▶ _DIRECTIONS_:
Arrange these records as a numbered list, leaving out blank lines and all pictures.

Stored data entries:
──────
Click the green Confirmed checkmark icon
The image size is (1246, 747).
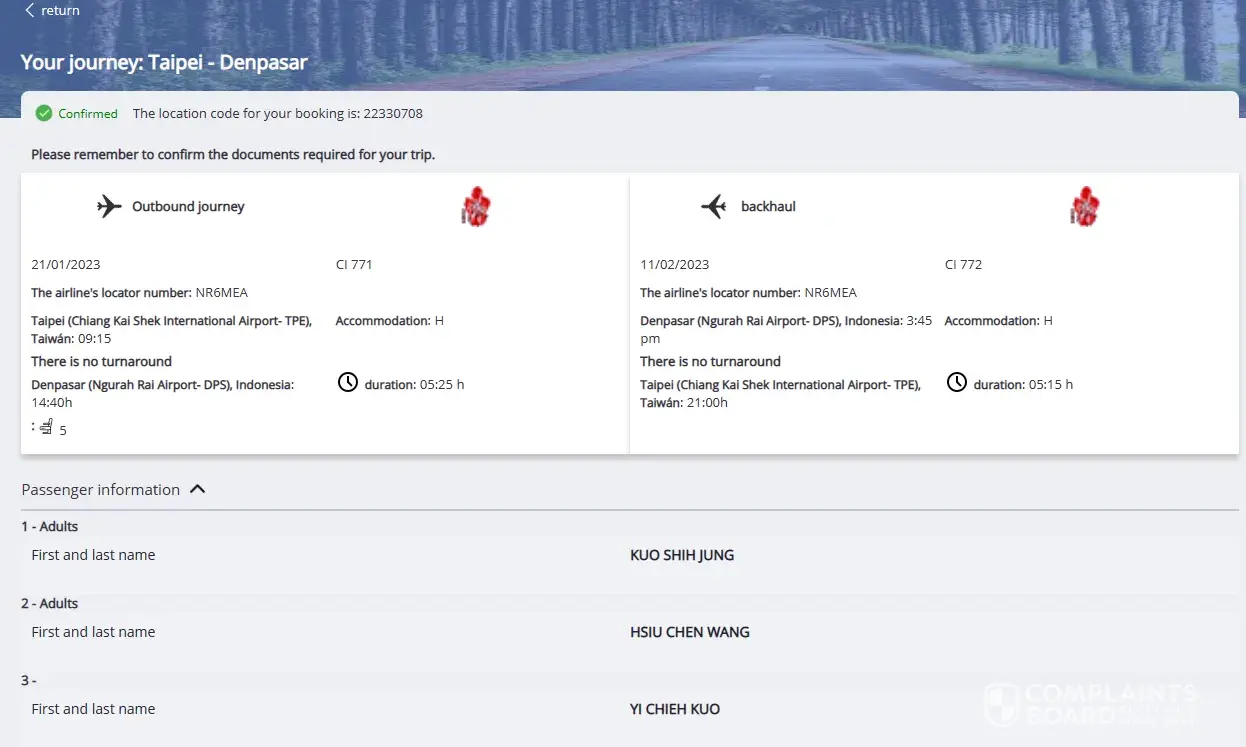point(44,113)
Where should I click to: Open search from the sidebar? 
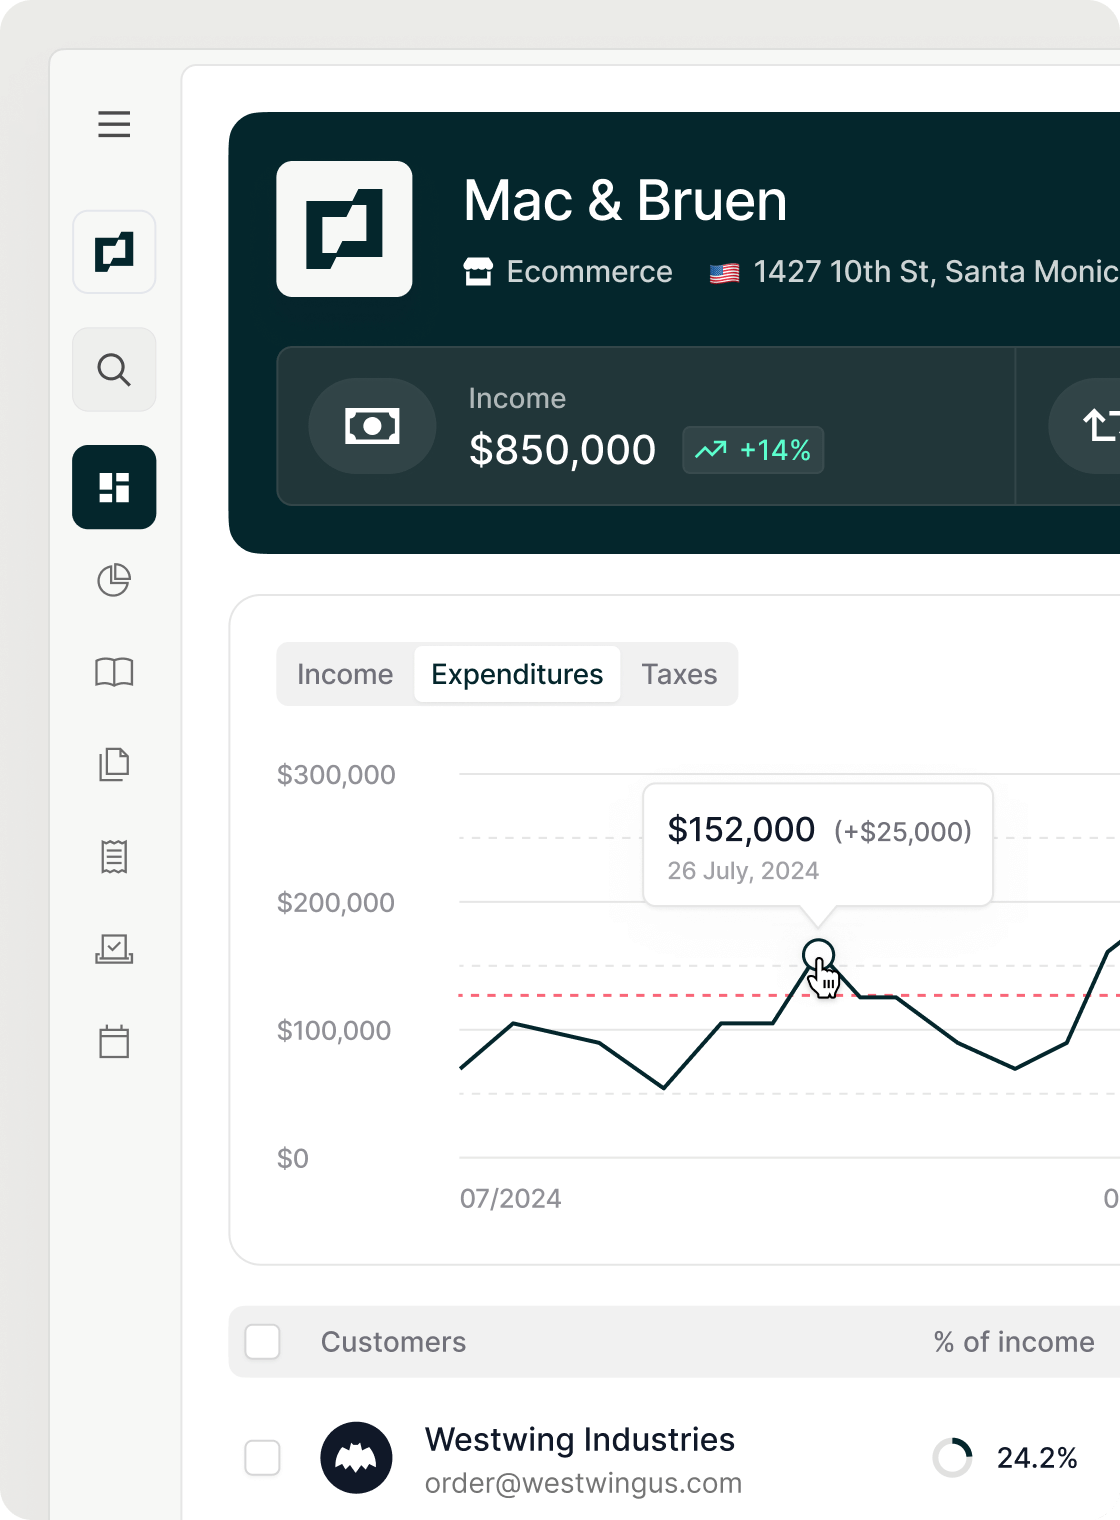(114, 370)
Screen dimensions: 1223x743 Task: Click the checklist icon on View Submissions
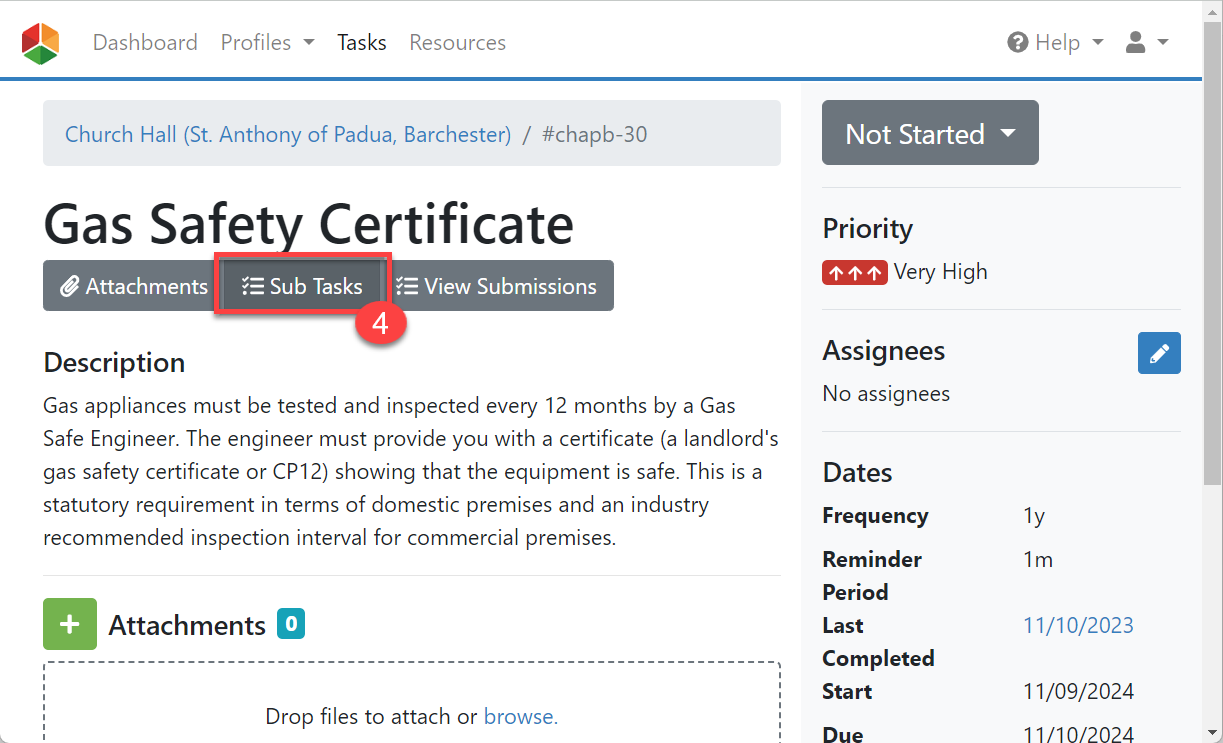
──────
▶ _OUTPUT BELOW_:
1. Click the green Confirmed checkmark icon
2. The image size is (1246, 747).
3. point(44,113)
4. Where should I click to: Open search from the sidebar? 
5. (114, 370)
6. Screen dimensions: 1223x743 Task: Click the checklist icon on View Submissions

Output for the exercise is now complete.